Un fuerte tirón del guardia logró separarla definitivamente de la puerta llevándosela arrastrada por el largo pasillo entre pataleos, gritos, llantos y puñetazos de ella, que no quería que la alejasen de su amor. Con la puerta del cuartel aún cerrada el guardia la metió en la sala de armas, tratando de entrarla en razón y calmarla.

-Escúchame de una vez muchacha ahora te vas a tranquilizar y vas a abandonar el cuartel. Has hecho motivos para que te espose y te detenga. También comprendo por lo que lo has hecho pero trata de comprenderme tú a mí también. Si el sargento llegara a enterarse de esto podría volar hasta mi ropa.

A la muchacha no le quedó más remedio que obedecer. Allí sabía que no podía permanecer así que, llorosa y cabizbaja, salió del recinto, topándose al doblar la esquina con el tío del herrerillo.

-Ana María, ¿tú por aquí? Has venido a ver a Miguel ¿verdad?

-Así es tío Frasquito, quería saber cómo estaba, pero me ha sido imposible verle, ese condenado guardia me ha dicho que tiene orden de no dejar pasar a nadie -le mintió al anciano por pura piedad.

-Sí hija, a mí ya me llevan diciendo lo mismo todos estos días, ¡pero de hoy no pasa pues pienso hacerlo a toda costa!

La muchacha calló. Quizá lo contrario de sus deseos sería lo mejor para el anciano, pues verlo en la situación tan penosa en la que se encontraba hubiese sido contraproducente para su dilatado corazón.

-¿Me buscaba Don Álvaro? -preguntó nerviosa Ana María entrando en el despacho.

-Sí, le he preguntado por ti a las criadas, pero ninguna ha sabido darme norte de donde estabas.

-He tenido... -contestó mintiendo con la mayor naturalidad posible- que ir a mi casa, había olvidado allí algo esta mañana.

-Bien -le contestó el alcalde no queriendo indagar más- siéntate. Hay algo que debes saber.

Los impenetrables y fríos ojos del cacique le perseguían a cada gesto que hacía ella, encontrándose por fin con los suyos. Las azules pupilas de Ana María le mandaron, frías, un aviso de odio y rencor a su persona. Aviso que recepcionó con una leve sonrisa.

-Hace unos días recibí esta carta de mi amigo Don Ezequiel, que como sabes es el director del centro de rehabilitación donde está tu padre.

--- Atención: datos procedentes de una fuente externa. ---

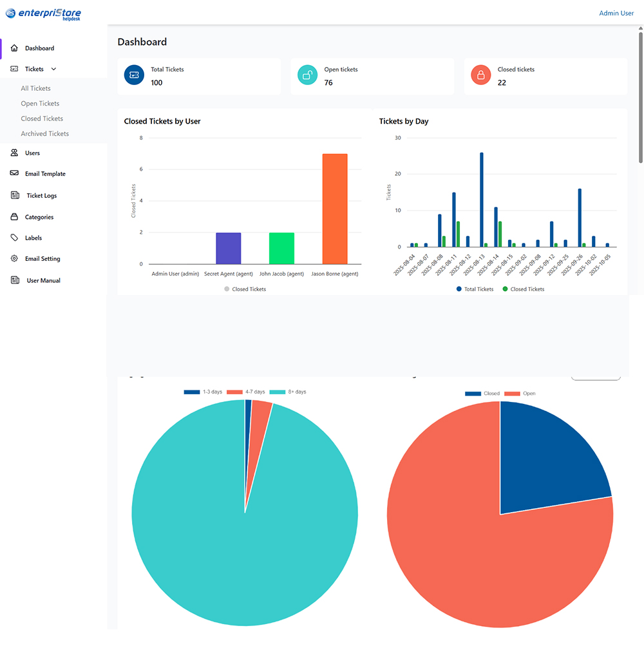
Task: Click the Email Setting gear icon
Action: 14,259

El alcalde calló por momentos creyendo que la joven haría algún comentario, pero al no ser así prosiguió.

-En dicha carta me cuenta ilusionado los grandes progresos que está llevando a cabo. Ya hasta se pone sólo de pie, agarrado, eso sí, a las andaderas. ¿Y bien? -preguntó extrañado por el continuado silencio de la muchacha.

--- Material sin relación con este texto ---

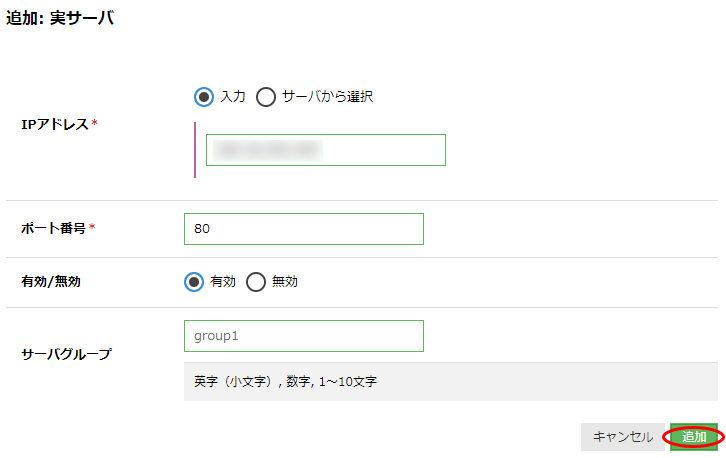Click the サーバから選択 label text

(x=327, y=96)
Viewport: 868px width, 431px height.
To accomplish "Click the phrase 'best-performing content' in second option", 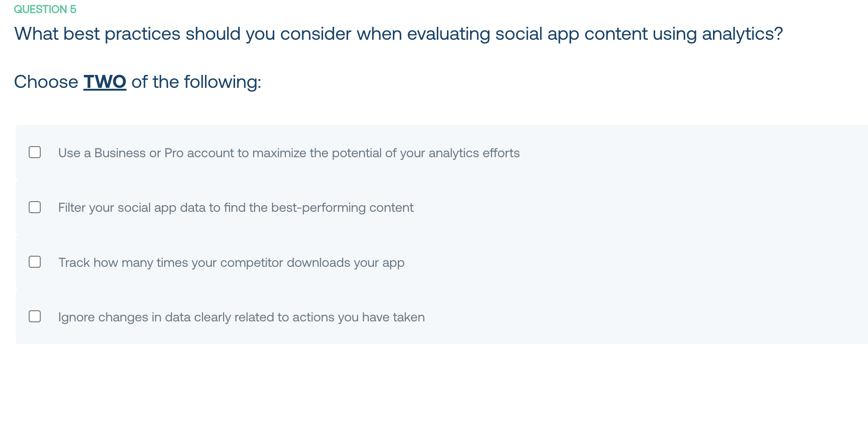I will 342,208.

-No podría haber pronunciado otras palabras que llenasen tanto mi corazón de felicidad como esas que acaba de pronunciar, lo que ocurre...

-Ana María, ¿te pasa algo?

-¿Por qué no deja usted de ser tan hipócrita y confiesa de una vez que me tiene en sus redes y no quiere que nunca sea feliz con Miguel?

-Así que era eso -contestó sereno, aunque muy dolido, porque la verdad, aunque se sepa, duele más cuando te la dice la persona que la atesora.

-Pues sí, te podía contar cuarenta cuentos, pero te voy a ser sincero por una vez...

-¡Álvaro! ¿Estás ahí? -interrumpió oportuna la hermana- Ya veo que sí, y además bien acompañado. ¿De qué hablabais?

-Le estaba informando a la muchacha de la carta recibida el otro día en la que nos contaba el doctor de la milagrosa recuperación de su padre.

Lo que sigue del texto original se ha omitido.